◆ Exercise details
Reproduce the tool handle text word for word from "When the tool is lifted the" to "lower horizontal surface.".

-- Text segment start --

The lifting of the tool is made easier if the hand can grasp the handle by a closed grip. The handle can be grasped in two ways;

the wrist can be more or less stretched or

the wrist can be in an intermediate position between the stretched and bent positions, having the plane of the back of the hand substantially parallel with the longitudinal axis of the forearm.

The first grip makes it possible to more strongly close the hand about the handle, but is unnecessarily tiring if a large force not is required, since extra force of the muscles is needed to hold the hand stretched during lifting and carrying the tool. For lifting a tool the second grip is the more suitable alternative.

When the tool is lifted the pressure caused by the handle should be distributed on the highest possible contact surface of the hand. This contact surface 20 is provided by the bottom and intermediate phalanges 21, 22 of the fingers. When the handle is grasped by a grip of the second type this contact surface is practically a horizontal plane. The handle can therefore to advantage have an almost plane lower horizontal surface.

The lift grip and pressure grip can be arranged side by side overlapping each other as much as possible in order to reduce the moving range of the hand when the grip is changed. The lift grip is placed inwardly of the pressure grip. In FIG. 7 a top view is shown of a handle having axially displaced grips. The wing-shaped portion 23 is designed in the same way as in the embodiment according to FIGS. 3-6. The cylindrical portion 24, which forms the lift grip, however, has been lengthened.

The two grips can alternatively be mutually arranged in such way that the lift grip is in front of the pressure grip provided that the handle can be turned when pressure action is changed to lift action and vice versa. In FIG. 10 is shown the grasp of the hand about such a turnable handle when the tool is lifted. FIGS. 14 and 15 show, partly in section, the handle at lift action and pressure action respectively. The handle 11 is turnable about a shaft 25. The shaft 25 is provided with diametrically opposed abutments 29, 30. The abutments 29, 30 are intended to form stops for limiting the turning of the handle 12 by cooperation with stop lugs 26, 27 on the handle. A spring 28 is compressed between the stop lug 26 and the abutment 30. The spring 28 seeks to turn the handle to the position shown in FIG. 14.

-- Text segment end --
-- Items start --

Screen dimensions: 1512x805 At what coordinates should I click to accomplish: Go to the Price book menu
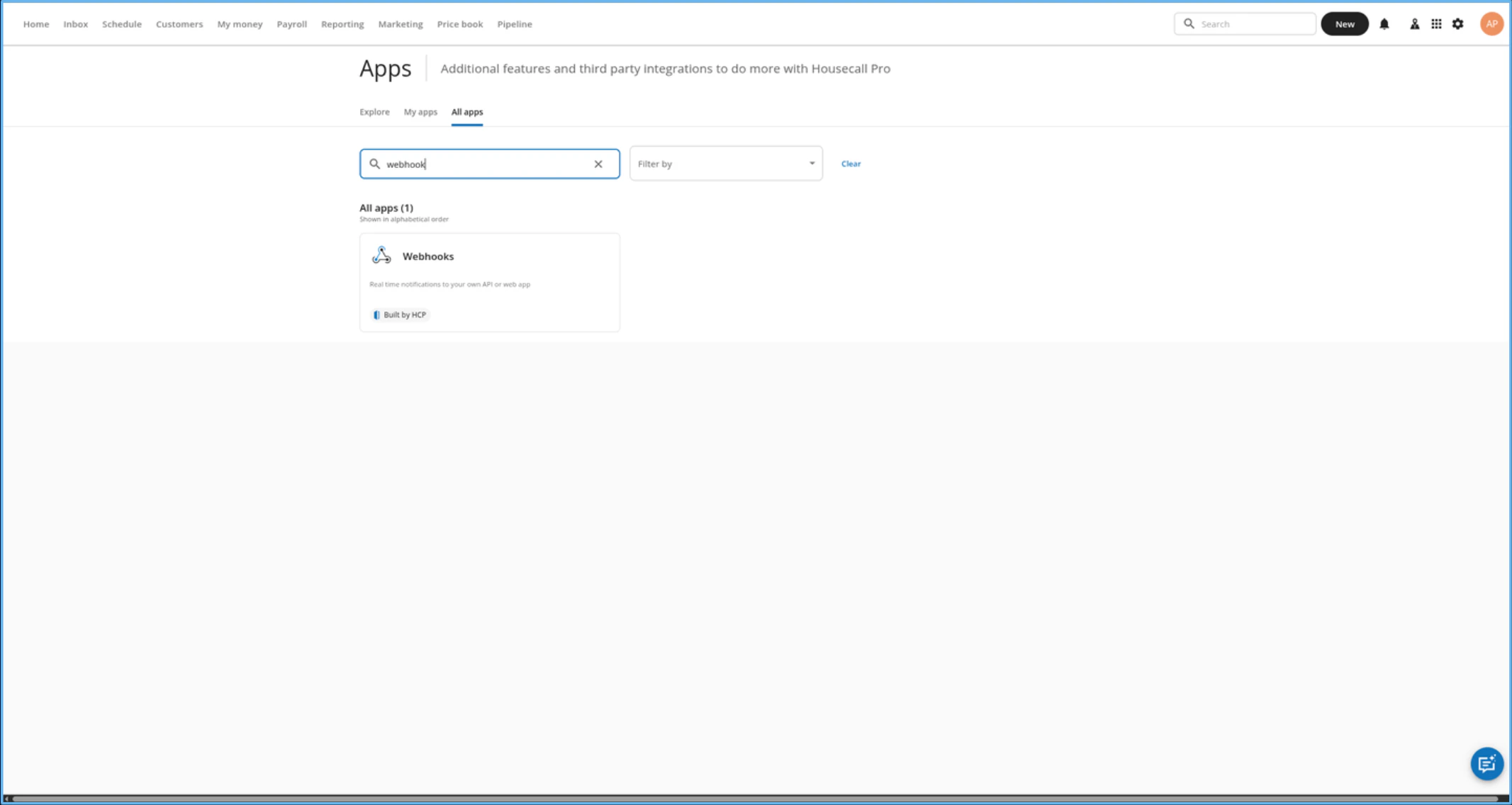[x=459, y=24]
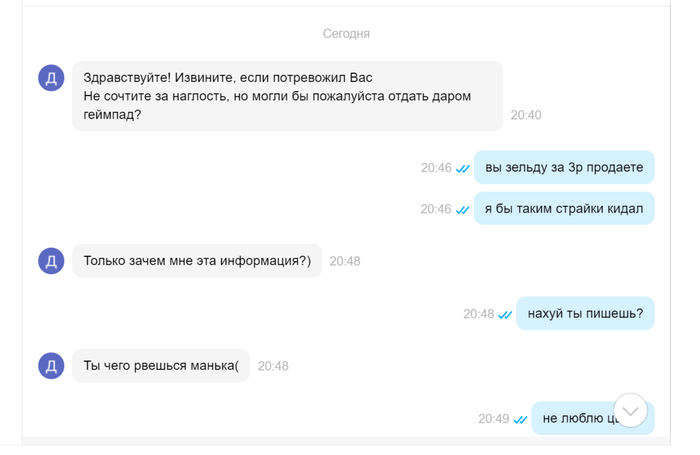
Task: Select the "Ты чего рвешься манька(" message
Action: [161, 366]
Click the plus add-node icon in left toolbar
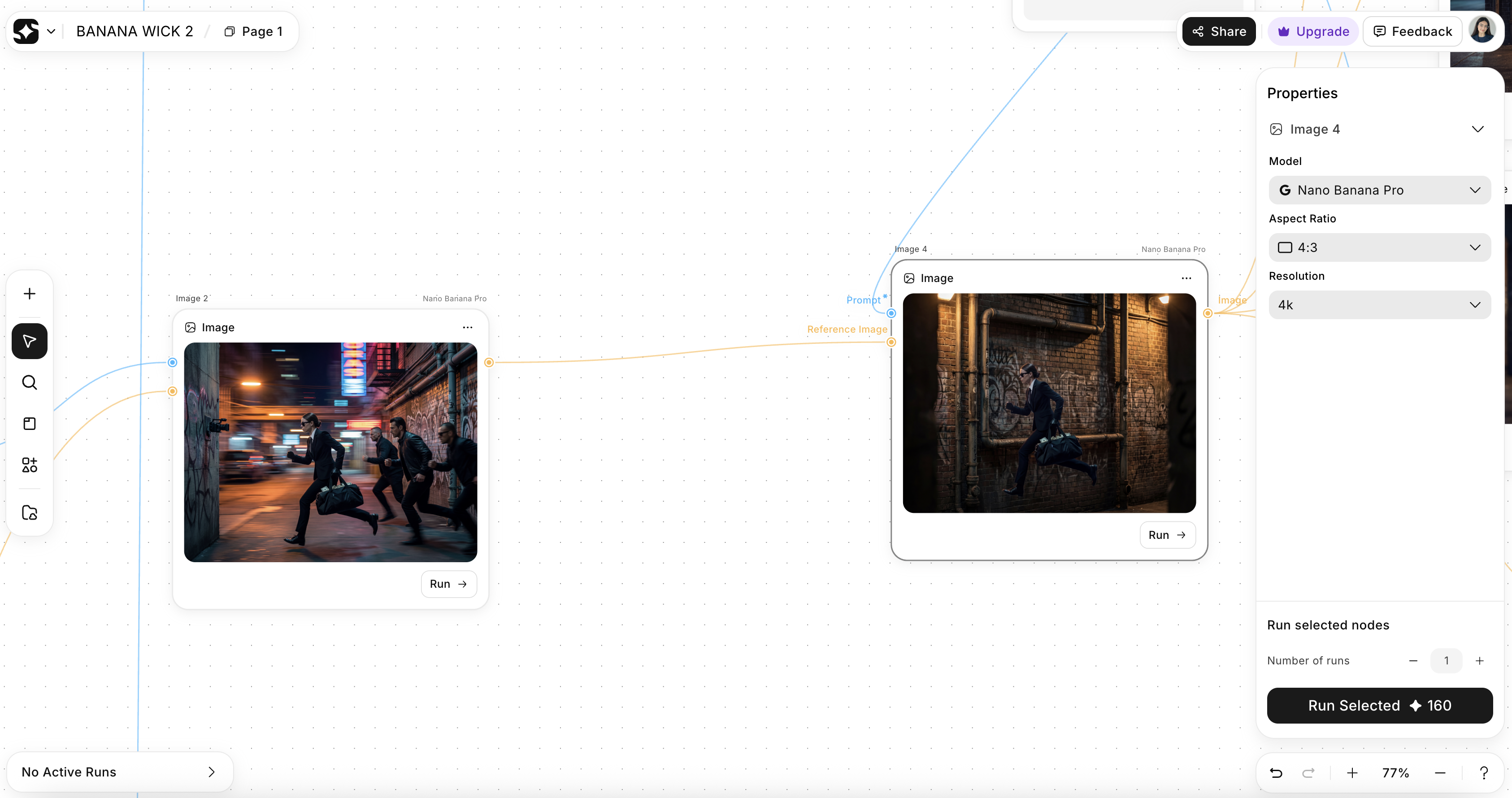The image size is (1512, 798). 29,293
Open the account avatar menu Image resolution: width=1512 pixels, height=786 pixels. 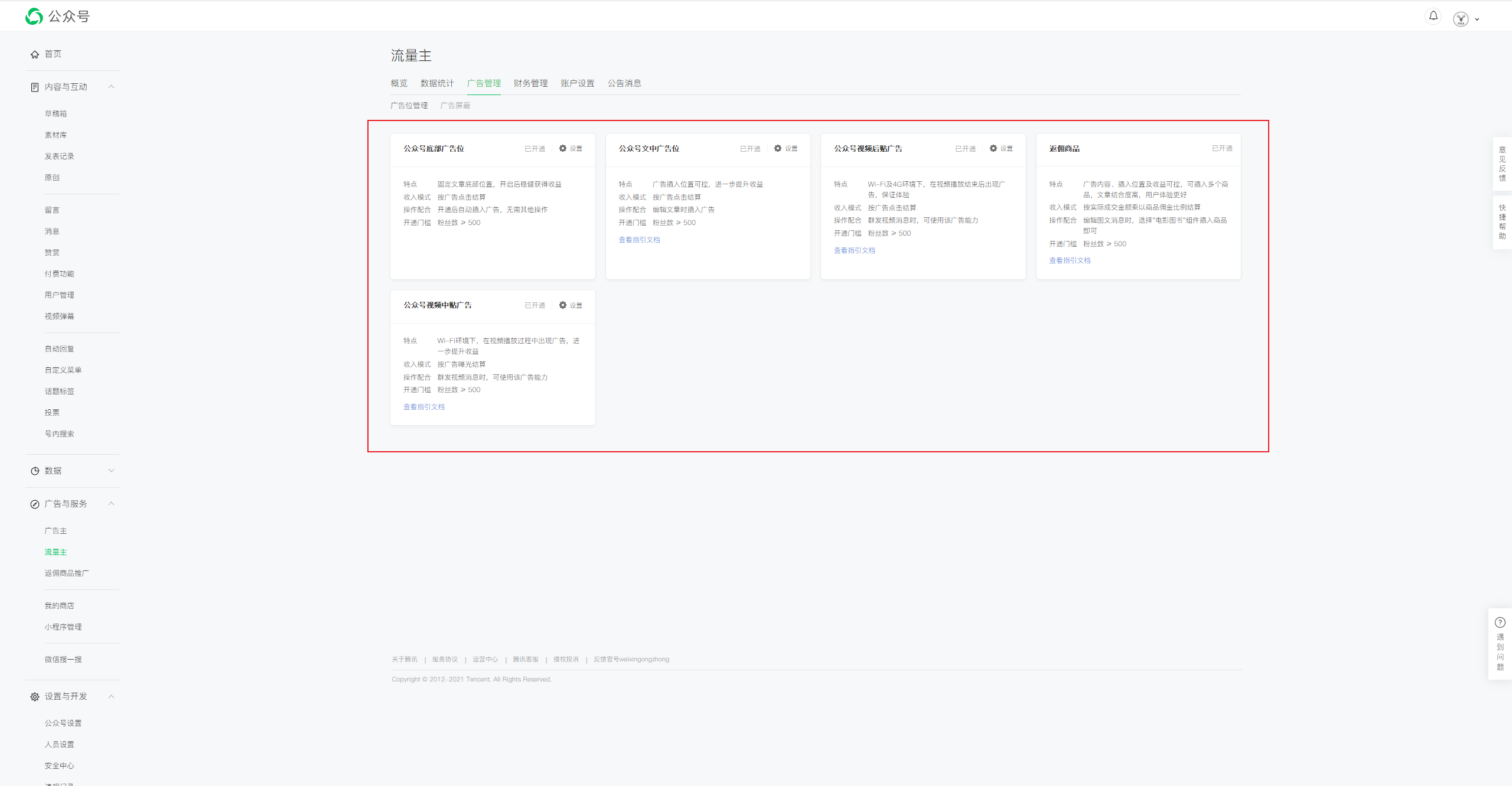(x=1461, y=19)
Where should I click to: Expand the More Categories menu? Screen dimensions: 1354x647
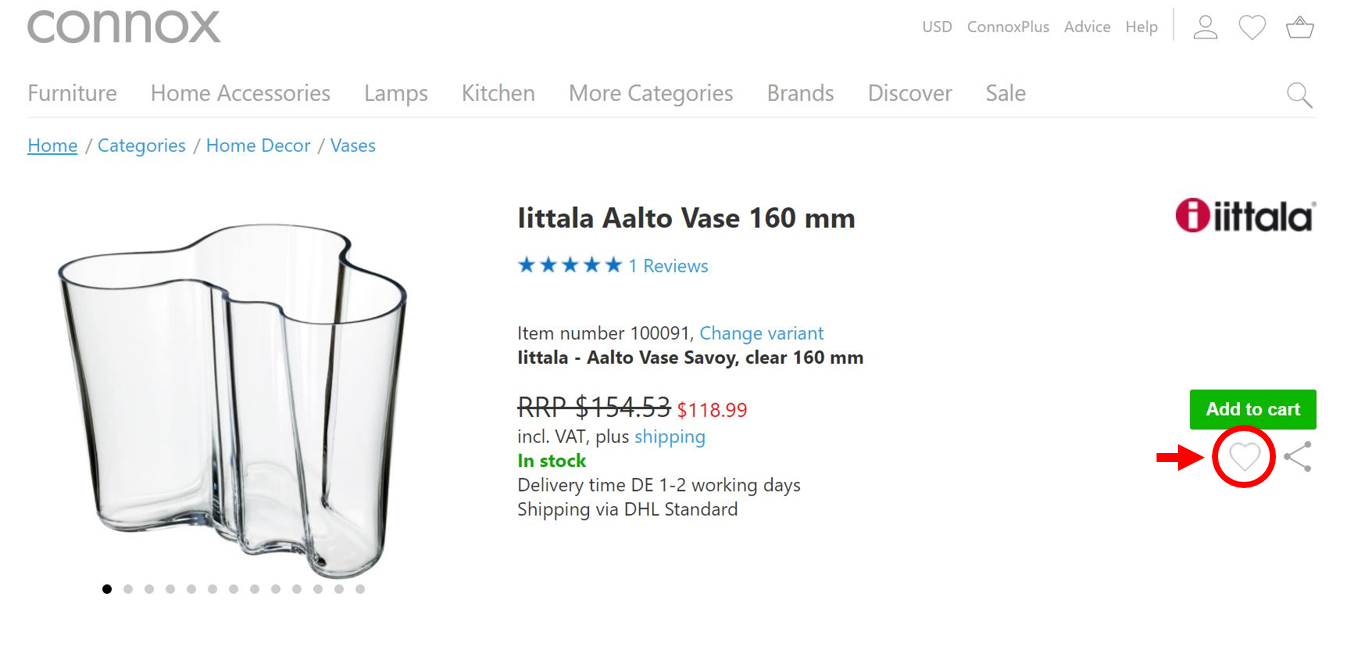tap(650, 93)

-- Items end --

◆ Expected output
When the tool is lifted the pressure caused by the handle should be distributed on the highest possible contact surface of the hand. This contact surface 20 is provided by the bottom and intermediate phalanges 21, 22 of the fingers. When the handle is grasped by a grip of the second type this contact surface is practically a horizontal plane. The handle can therefore to advantage have an almost plane lower horizontal surface.